RACCONTI: Celeste e il Generale filosofo- III capitolo
Ma tu,
finché la luce
splende,
non trascurare
il frutto della vita:
se anche mi darai
tutti i tuoi baci,
pochi me ne darai.
(Properzio)
III capitolo: Anche se mi darai tutti i tuoi baci, pochi me ne darai!

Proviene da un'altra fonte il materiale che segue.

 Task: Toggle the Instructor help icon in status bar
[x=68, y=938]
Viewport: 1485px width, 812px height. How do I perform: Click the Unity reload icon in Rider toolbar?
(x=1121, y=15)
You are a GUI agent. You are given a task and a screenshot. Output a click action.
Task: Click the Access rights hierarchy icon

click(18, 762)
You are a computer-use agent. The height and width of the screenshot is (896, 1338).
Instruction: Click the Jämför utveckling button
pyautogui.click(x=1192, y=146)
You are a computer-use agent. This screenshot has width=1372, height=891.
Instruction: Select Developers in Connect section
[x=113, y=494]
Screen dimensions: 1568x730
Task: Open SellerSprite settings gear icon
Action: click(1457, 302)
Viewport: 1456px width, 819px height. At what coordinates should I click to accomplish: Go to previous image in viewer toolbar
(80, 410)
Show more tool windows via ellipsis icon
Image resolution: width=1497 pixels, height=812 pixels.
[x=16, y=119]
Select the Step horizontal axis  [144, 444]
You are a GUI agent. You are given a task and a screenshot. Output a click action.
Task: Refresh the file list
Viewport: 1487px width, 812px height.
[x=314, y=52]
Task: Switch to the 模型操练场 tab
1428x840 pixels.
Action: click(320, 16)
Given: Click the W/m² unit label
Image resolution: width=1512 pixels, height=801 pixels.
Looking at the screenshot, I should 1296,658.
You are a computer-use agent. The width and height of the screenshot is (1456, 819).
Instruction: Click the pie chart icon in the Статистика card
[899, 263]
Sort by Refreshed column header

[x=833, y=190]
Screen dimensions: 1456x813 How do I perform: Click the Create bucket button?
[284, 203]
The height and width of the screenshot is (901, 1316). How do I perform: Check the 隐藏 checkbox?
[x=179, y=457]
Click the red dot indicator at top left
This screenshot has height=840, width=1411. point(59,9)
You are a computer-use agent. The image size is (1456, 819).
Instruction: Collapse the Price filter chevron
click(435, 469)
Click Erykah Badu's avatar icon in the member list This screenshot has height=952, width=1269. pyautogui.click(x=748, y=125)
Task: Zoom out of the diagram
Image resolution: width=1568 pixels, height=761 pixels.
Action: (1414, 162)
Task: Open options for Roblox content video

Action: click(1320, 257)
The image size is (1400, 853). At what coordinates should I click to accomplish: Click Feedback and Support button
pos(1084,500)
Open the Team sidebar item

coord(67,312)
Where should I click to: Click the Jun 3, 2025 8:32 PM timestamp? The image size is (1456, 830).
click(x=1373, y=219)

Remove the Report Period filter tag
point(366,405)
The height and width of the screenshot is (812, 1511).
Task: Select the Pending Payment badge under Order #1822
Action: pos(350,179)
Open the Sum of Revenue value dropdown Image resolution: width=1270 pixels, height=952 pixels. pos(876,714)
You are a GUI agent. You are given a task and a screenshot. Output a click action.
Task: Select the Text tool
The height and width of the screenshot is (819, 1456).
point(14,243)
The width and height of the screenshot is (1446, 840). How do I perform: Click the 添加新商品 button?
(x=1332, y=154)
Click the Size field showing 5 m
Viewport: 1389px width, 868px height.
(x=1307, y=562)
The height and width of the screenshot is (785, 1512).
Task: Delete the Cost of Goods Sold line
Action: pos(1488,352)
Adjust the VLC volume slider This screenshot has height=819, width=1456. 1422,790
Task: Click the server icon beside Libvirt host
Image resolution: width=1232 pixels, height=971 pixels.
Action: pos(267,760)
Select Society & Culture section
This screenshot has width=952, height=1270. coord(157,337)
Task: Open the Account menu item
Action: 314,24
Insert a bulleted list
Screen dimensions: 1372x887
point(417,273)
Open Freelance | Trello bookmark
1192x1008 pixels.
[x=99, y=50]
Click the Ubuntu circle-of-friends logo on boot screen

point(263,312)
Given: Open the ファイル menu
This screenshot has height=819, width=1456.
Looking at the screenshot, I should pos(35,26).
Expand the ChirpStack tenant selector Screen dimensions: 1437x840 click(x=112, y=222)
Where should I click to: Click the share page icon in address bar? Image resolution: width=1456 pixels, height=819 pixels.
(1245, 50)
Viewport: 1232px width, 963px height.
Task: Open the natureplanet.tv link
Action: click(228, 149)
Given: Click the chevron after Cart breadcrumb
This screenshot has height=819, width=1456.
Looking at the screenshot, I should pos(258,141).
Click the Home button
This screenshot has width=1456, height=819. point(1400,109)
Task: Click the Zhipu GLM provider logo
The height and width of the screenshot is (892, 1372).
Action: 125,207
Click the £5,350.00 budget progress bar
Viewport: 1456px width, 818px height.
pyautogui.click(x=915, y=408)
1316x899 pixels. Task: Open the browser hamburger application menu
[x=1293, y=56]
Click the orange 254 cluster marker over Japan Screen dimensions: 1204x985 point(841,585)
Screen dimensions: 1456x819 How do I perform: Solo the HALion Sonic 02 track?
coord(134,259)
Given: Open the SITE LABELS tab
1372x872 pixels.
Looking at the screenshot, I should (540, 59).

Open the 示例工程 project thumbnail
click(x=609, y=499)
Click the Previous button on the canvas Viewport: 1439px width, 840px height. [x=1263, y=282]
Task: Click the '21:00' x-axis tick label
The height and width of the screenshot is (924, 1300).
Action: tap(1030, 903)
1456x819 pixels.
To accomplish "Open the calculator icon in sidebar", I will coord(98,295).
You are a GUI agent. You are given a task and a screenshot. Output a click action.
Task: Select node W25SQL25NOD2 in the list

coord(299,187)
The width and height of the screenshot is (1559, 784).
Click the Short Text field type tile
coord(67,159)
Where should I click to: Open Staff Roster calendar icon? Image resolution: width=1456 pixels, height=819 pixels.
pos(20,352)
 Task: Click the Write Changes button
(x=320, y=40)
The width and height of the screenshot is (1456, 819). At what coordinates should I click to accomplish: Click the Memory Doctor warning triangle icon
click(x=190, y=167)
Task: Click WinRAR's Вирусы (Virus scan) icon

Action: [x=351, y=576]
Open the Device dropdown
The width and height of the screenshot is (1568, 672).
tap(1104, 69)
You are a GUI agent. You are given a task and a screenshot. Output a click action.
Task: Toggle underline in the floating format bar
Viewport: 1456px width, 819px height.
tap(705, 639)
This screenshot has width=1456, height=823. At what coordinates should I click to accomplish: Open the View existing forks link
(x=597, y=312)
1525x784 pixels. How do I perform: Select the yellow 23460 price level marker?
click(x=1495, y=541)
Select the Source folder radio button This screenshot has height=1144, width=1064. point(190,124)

Caius si stava annoiando a morte: al Senato discutevano
sempre delle stesse questioni! E poi, lui odiava gli oratori pedanti che
illustravano l’ordine del giorno con tanta eccessiva eloquenza!
Suo padre si sbagliava, o forse, più probabilmente, il
Generale Caius Naevius Victor era cambiato nel corso degli anni.
E lo dimostrava il fatto che Celeste, quella mattina,
ricevette un regalo particolare: il Comandante della “XXX Ulpia Victrix” le
aveva mandato un’edizione rarissima del “Simposio” di Platone.
La ragazza si precipitò subito a raccontarlo ai genitori, ma
non li trovò: suo padre era infatti andato da Livia, la sua concubina,
mentre sua madre era uscita per distrarsi da tutte le sue preoccupazioni.
Così, Celeste decise di andare a ringraziare il Generale di
persona.
Si cambiò rapidamente la stola e prese un supparium* di
colore blu scuro.
Poi ordinò di preparare la lettiga e si fece portare fino
alla residenza del comandante: non era mai stata più agitata in vita sua.
Lo schiavo che le aprì la porta rimase sorpreso nel vedere
una donna chiedere del suo padrone, specie se si trattava di una così
giovane come lo era Celeste.“Non è in casa!” disse facendola entrare.
“Lo aspetterò, se non è un problema!” disse la ragazza
determinata a vederlo.
Perciò, qualunque fosse stato il motivo per cui veniva
richiamato a casa con urgenza, il Generale lo avrebbe accolto con gioia.
Il servitore che lo aveva cercato in Senato gli aveva detto
solo che una donna che non conoscevano era venuta a fargli visita.
Chi poteva essere? La sua ex moglie no di certo, visto
che gli schiavi sapevano che non potevano disturbarlo per lei.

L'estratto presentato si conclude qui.